Please rewrite the records below, replacing "screenshot" with "image" and leaving everything else unchanged.

:::::

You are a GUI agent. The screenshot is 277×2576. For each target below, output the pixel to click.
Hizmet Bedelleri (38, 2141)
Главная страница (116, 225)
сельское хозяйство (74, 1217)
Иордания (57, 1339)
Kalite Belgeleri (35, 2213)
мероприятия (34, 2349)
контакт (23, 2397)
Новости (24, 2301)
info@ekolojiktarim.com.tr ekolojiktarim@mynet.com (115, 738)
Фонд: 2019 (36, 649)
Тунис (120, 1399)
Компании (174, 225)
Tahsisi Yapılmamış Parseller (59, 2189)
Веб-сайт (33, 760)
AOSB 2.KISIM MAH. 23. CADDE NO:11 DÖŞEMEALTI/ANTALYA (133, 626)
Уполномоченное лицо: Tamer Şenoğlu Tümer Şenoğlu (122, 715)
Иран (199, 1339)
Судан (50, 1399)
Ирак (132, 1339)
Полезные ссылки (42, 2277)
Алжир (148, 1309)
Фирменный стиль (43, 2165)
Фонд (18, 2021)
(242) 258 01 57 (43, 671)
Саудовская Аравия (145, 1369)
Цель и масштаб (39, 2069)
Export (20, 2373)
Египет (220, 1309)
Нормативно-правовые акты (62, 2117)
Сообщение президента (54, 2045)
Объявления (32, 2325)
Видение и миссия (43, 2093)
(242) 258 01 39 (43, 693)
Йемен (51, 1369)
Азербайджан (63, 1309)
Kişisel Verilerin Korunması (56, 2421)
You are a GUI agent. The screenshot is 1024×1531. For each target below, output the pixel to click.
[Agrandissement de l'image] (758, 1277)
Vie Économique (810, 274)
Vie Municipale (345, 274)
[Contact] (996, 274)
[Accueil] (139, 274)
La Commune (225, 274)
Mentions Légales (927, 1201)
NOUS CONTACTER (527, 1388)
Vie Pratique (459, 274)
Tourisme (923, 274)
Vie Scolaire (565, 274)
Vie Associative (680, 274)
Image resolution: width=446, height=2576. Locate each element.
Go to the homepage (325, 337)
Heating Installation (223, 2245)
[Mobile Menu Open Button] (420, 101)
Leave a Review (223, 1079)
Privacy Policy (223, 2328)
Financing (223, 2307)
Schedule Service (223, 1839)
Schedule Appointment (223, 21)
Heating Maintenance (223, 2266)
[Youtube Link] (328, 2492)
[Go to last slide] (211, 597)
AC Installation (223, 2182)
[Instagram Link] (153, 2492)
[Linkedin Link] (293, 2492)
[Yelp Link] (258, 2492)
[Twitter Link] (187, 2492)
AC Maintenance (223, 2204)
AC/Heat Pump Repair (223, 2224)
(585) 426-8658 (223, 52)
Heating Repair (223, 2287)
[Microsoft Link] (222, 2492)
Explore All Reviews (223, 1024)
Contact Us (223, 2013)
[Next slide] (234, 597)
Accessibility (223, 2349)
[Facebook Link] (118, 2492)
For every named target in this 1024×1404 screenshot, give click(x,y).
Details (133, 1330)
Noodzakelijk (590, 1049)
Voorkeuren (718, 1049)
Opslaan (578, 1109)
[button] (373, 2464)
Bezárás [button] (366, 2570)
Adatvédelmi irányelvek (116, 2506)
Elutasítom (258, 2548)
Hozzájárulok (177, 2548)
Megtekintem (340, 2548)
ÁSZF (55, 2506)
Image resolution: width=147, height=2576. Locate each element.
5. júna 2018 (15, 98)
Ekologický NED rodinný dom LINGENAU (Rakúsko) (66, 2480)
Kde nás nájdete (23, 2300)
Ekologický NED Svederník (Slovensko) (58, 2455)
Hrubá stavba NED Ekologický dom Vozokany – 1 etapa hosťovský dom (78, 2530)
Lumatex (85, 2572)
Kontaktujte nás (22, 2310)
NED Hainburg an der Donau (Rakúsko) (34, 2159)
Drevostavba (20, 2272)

:::::

- The response:
You are a GUI agent. The image is 277×2576. For each target below, output the pixel to click.
Hizmet Bedelleri (38, 2141)
Главная страница (116, 225)
сельское хозяйство (74, 1217)
Иордания (57, 1339)
Kalite Belgeleri (35, 2213)
мероприятия (34, 2349)
контакт (23, 2397)
Новости (24, 2301)
info@ekolojiktarim.com.tr ekolojiktarim@mynet.com (115, 738)
Фонд: 2019 (36, 649)
Тунис (120, 1399)
Компании (174, 225)
Tahsisi Yapılmamış Parseller (59, 2189)
Веб-сайт (33, 760)
AOSB 2.KISIM MAH. 23. CADDE NO:11 DÖŞEMEALTI/ANTALYA (133, 626)
Уполномоченное лицо: Tamer Şenoğlu Tümer Şenoğlu (122, 715)
Иран (199, 1339)
Судан (50, 1399)
Ирак (132, 1339)
Полезные ссылки (42, 2277)
Алжир (148, 1309)
Фирменный стиль (43, 2165)
Фонд (18, 2021)
(242) 258 01 57 (43, 671)
Саудовская Аравия (145, 1369)
Цель и масштаб (39, 2069)
Export (20, 2373)
Египет (220, 1309)
Нормативно-правовые акты (62, 2117)
Сообщение президента (54, 2045)
Объявления (32, 2325)
Видение и миссия (43, 2093)
(242) 258 01 39 (43, 693)
Йемен (51, 1369)
Азербайджан (63, 1309)
Kişisel Verilerin Korunması (56, 2421)
You are a GUI agent. The image is 1024×1531. For each target below, output the pixel to click.
[Agrandissement de l'image] (758, 1277)
Vie Économique (810, 274)
Vie Municipale (345, 274)
[Contact] (996, 274)
[Accueil] (139, 274)
La Commune (225, 274)
Mentions Légales (927, 1201)
NOUS CONTACTER (527, 1388)
Vie Pratique (459, 274)
Tourisme (923, 274)
Vie Scolaire (565, 274)
Vie Associative (680, 274)
Image resolution: width=446, height=2576. Locate each element.
Go to the homepage (325, 337)
Heating Installation (223, 2245)
[Mobile Menu Open Button] (420, 101)
Leave a Review (223, 1079)
Privacy Policy (223, 2328)
Financing (223, 2307)
Schedule Service (223, 1839)
Schedule Appointment (223, 21)
Heating Maintenance (223, 2266)
[Youtube Link] (328, 2492)
[Go to last slide] (211, 597)
AC Installation (223, 2182)
[Instagram Link] (153, 2492)
[Linkedin Link] (293, 2492)
[Yelp Link] (258, 2492)
[Twitter Link] (187, 2492)
AC Maintenance (223, 2204)
AC/Heat Pump Repair (223, 2224)
(585) 426-8658 (223, 52)
Heating Repair (223, 2287)
[Microsoft Link] (222, 2492)
Explore All Reviews (223, 1024)
Contact Us (223, 2013)
[Next slide] (234, 597)
Accessibility (223, 2349)
[Facebook Link] (118, 2492)
For every named target in this 1024×1404 image, give click(x,y).
Details (133, 1330)
Noodzakelijk (590, 1049)
Voorkeuren (718, 1049)
Opslaan (578, 1109)
[button] (373, 2464)
Bezárás [button] (366, 2570)
Adatvédelmi irányelvek (116, 2506)
Elutasítom (258, 2548)
Hozzájárulok (177, 2548)
Megtekintem (340, 2548)
ÁSZF (55, 2506)
Image resolution: width=147, height=2576. Locate each element.
5. júna 2018 (15, 98)
Ekologický NED rodinný dom LINGENAU (Rakúsko) (66, 2480)
Kde nás nájdete (23, 2300)
Ekologický NED Svederník (Slovensko) (58, 2455)
Hrubá stavba NED Ekologický dom Vozokany – 1 etapa hosťovský dom (78, 2530)
Lumatex (85, 2572)
Kontaktujte nás (22, 2310)
NED Hainburg an der Donau (Rakúsko) (34, 2159)
Drevostavba (20, 2272)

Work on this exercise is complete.